Türkiye neden hedef? Türkiye’den ne istiyorlar? Bu soruların cevabını doğru biçimde vermek terör meselesinin gerçek yüzünü ortaya çıkarır.
Terör sadece kriminal içerikli bir kavram ve olgu değildir. Hatta ondan daha çok siyasi, stratejik, jeopolitik ve enerji içerikli kavramdır. Bu nedenle de tek boyutlu ele alınamaz. Her terör saldırısının politik ve stratejik bir mesajı ve amacı vardır. Zira terör asıl amacın aracısıdır. Amacı belirleyen terör örgütlerinden daha çok arkasındaki güç veya güçlerdir. Onlarda daha çok güç mücadelesinin başat aktörü olan devletlerdir. O yüzden de terör ve terör örgütleri konusunda mesele karmaşıklaşır ve maskelilik artar, sahte yüzler ve onların sahte söz ve davranışlarıyla, diplomasi sahici alan olmaktan çıkar ve devletlerin büyüme süreçleriyle, gelişim hedefleriyle, güç çekişmesinin seyriyle kimliklenir.

Terör ve terör örgütlerinin networküne devletlerin dâhil olması demek; meselenin istihbarat ağıyla biçimlenmesi anlamına gelir ki, bu durum terörün önlenmesi konusunda zorlukları büyütür, zorlaştırır. Asıl faillere erişimi ve dolayısıyla asıl sebebin köreltilmesini güçleştirir.

Terörün Soğuk Savaş sonrası değişen doğası, açık olarak ortaya koymaktadır ki, terör asıl olarak mekâna, onun siyasi ve stratejik değerine odaklıdır. Yani coğrafi potansiyellerin stratejik ve siyasi değeri, terör örgütlerinin arkasındaki asıl failler için vazgeçilmez kıymettir.
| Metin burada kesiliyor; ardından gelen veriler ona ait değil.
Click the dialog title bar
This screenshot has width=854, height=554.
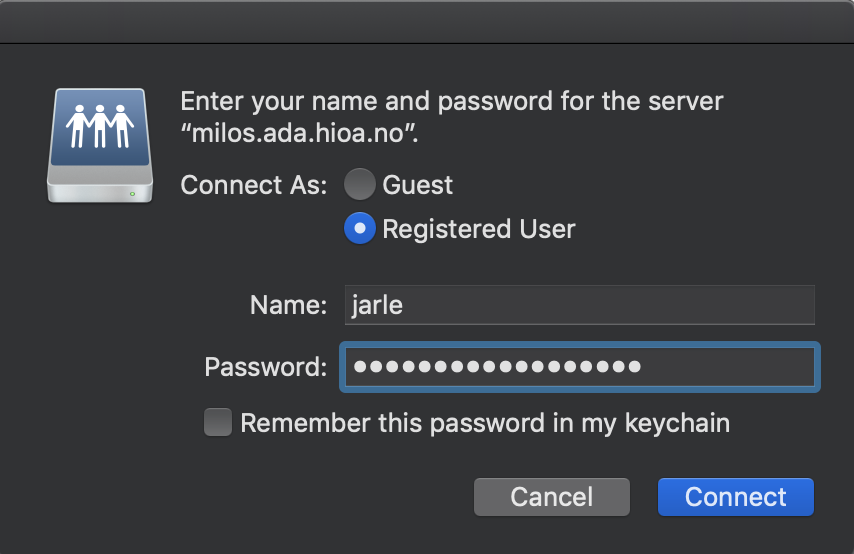(x=427, y=22)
Buna göre terör, jeopolitik unsurların, heveslerin ve kaynakların yörüngesindedir ve esas olan terörün jeopolitiğidir.

O yüzden terörün etkinlik kazandığı coğrafyaların haritasıyla, doğal kaynakların, enerji potansiyellerinin yoğunluk kazandığı haritalar neredeyse taban tabana örtüşür.
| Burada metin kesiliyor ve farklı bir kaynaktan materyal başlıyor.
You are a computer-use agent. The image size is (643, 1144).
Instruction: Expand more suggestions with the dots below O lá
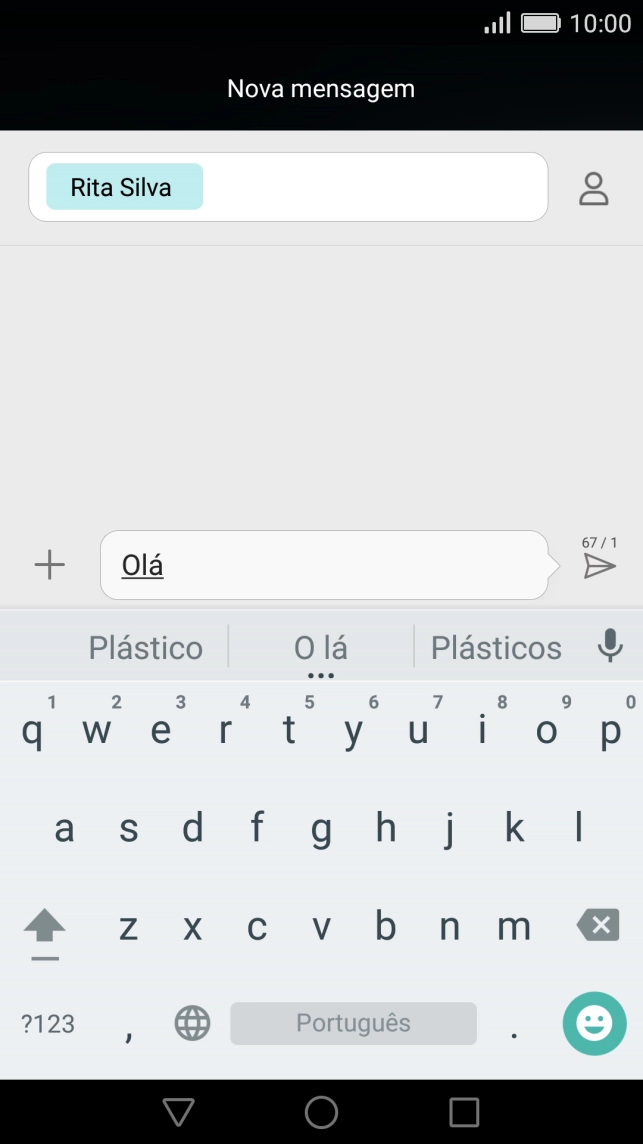click(321, 672)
Türkiye’nin terör örgütleri eliyle niçin hedef haline geldiğinin cevabı bu gerçeklerde saklıdır.

Her şeyden önce Türkiye’nin hedef olmasının iki önemli temel nedeni var. Birincisi; sahip olduğu coğrafyası ve onun coğrafi konumunun emsalsiz stratejik değeri. Terör örgütlerini üzerimize salanlar bilmektedirler ki; üç kıtanın ve onların tüm alt kıta kimliklerini coğrafi konumu Türkiye’ye hemhal kıldığından buradan güçlenecek bir devlet onlar için alan daraltıcı, çıkarlarını azaltıcı bir etki yapacaktır. Bunun için ve onlar için güçlenen Türkiye’nin önü mutlaka kesilmelidir.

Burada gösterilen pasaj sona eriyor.